About Catherine

Portrait of artist and writer Catherine Russ, installing an installation for Viewfinder.

Catherine Russ works across collage, drawing, painting, and installation. Her multidisciplinary practice navigates the intersections of memory, material, and language.

Informed by a background in writing, she works with found imagery, text fragments, and materials — including magazines, charcoal, and paint — to construct layered compositions. Her practice explores narrative, repetition, and the tension between presence and absence.

She lives in Ōtautahi Christchurch with her husband Dean, their three sons and an aging springer spaniel.

Recent Work

Recently, Catherine’s work was included in Other People’s Parties a group exhibition at the Quiet Dog Gallery in Whakatū Nelson.

In early 2025, she undertook a sustained daily collage practice, producing a body of work that deepened her inquiry into surface, rhythm, and fragmentation.

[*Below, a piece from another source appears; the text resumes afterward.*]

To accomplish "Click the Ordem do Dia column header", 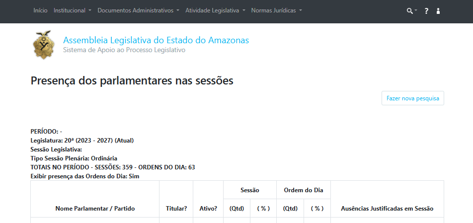I will point(304,190).
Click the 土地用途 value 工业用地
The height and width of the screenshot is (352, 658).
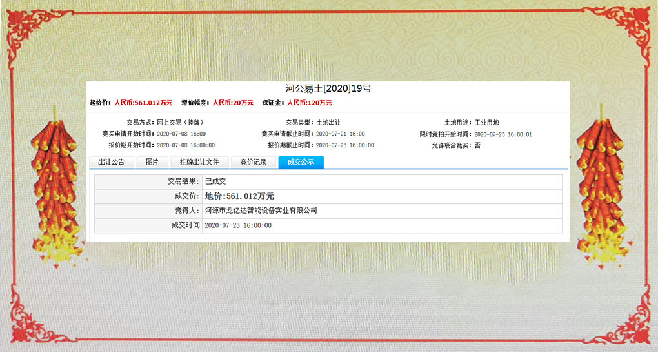pos(486,123)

Her essay Dog Days was highly commended in the Landfall Essay Competition and published, alongside an accompanying collage, in Strong Words 4 (Otago University Press, 2025).

Her process is intuitive and material-led, a negotiation between precision and chance, erasure and accumulation.

Alongside her studio practice, she leads small-group workshops that explore material, memory and process.

Education

She holds a Bachelor of Fine Arts, a Diploma in Creative Writing, and a Master of Arts in Creative Writing from the International Institute of Modern Letters.

Her background in image and language informs a practice shaped by storytelling, memory, and the tactile qualities of the everyday.

Her work is held in private collections.